Les étudiants sont en première ligne sur la question de la précarité. “Un jeune qui veut faire des études est dans une situation vraiment dramatique parce que soit il travaille, soit il fait des études”, déplore la spécialiste de l’Italie contemporaine.
Une baisse de la production industrielle
Parmi les principales économies européennes, la baisse de la production industrielle en 2024 a surtout concerné l’Italie et l’Allemagne, et n’a touché que marginalement la France. Ludmila Acone y voit un lien direct avec la dépendance énergétique de l’Italie, notamment en matière d’énergie nucléaire, contrairement à la France. “L'Italie et l'Allemagne, ce sont deux pays qui ont été très pénalisés par les conséquences de la guerre entre la Russie et l'Ukraine.”
Il y a une porosité, y compris économique, de main-d'œuvre. Il y a une désindustrialisation très importante, et aussi une baisse des exportations, notamment d’un quart vis-à-vis des États-Unis depuis le mois d'août.
Le second problème se trouve dans la dépendance de l’industrie italienne vis-à-vis de l’industrie allemande. Or, celle-ci étant actuellement en déclin, sa situation économique impacte directement l’industrie italienne. “Il y a une porosité, y compris économique, de main-d'œuvre. Il y a une désindustrialisation très importante, et aussi une baisse des exportations, notamment d’un quart vis-à-vis des États-Unis depuis le mois d'août.”
La fuite des cerveaux
Depuis la pandémie de Covid-19, le nombre d’Italiens diplômés vivant à l’étranger est passé de 100 000 en 2000 à près de 500 000 en 2024. La fuite avait déjà commencé lors des gouvernements précédents, rappelle Ludmila Acone, mais elle s’est renforcée. Les conditions économiques et d'accès aux études sont en déclin depuis, notamment, la fameuse réforme de la Buona Scuola en 2015, qui, selon l’historienne, n’a pas permis de répondre à la situation de précarité de nombreux étudiants. “Les Italiens qui ont des capacités voient bien qu'ils n'ont pas la possibilité de réussir.”
Le patronat italien crie à cor et à cri, il demande de la main-d'œuvre.

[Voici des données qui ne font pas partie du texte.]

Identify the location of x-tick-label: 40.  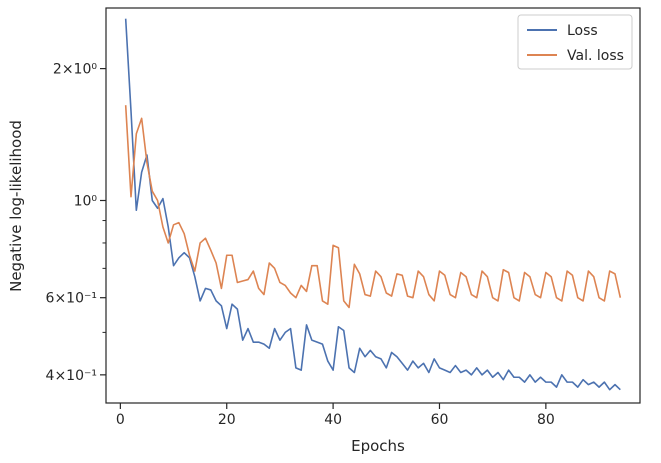
(333, 420).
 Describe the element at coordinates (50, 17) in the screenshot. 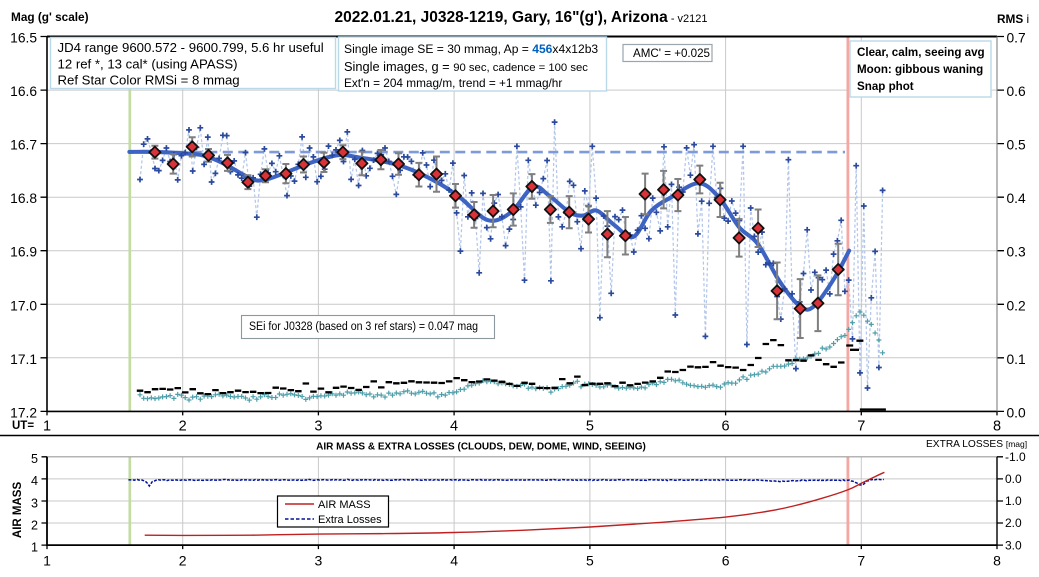

I see `svg-text: Mag (g' scale)` at that location.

Ils se plaignent, ils disent : ce n'est pas possible, ça ne peut pas continuer comme ça
Le second problème que rencontre l’économie italienne est le déclin démographique. Pour la première fois depuis son élection, Giorgia Meloni a présenté un décret prévoyant l'accueil de près de 500 000 travailleurs immigrés non européens, pour fournir à l'économie italienne la main-d'œuvre indispensable au système économique et productif national, autrement indisponible. “Le patronat italien crie à cor et à cri, il demande de la main-d'œuvre. Ils se plaignent, ils disent : ce n'est pas possible, ça ne peut pas continuer comme ça”, rapporte Ludmila Acone. Sans investissement dans l’appareil de production et dans des projets de développement, le taux de pauvreté ne pourra pas diminuer.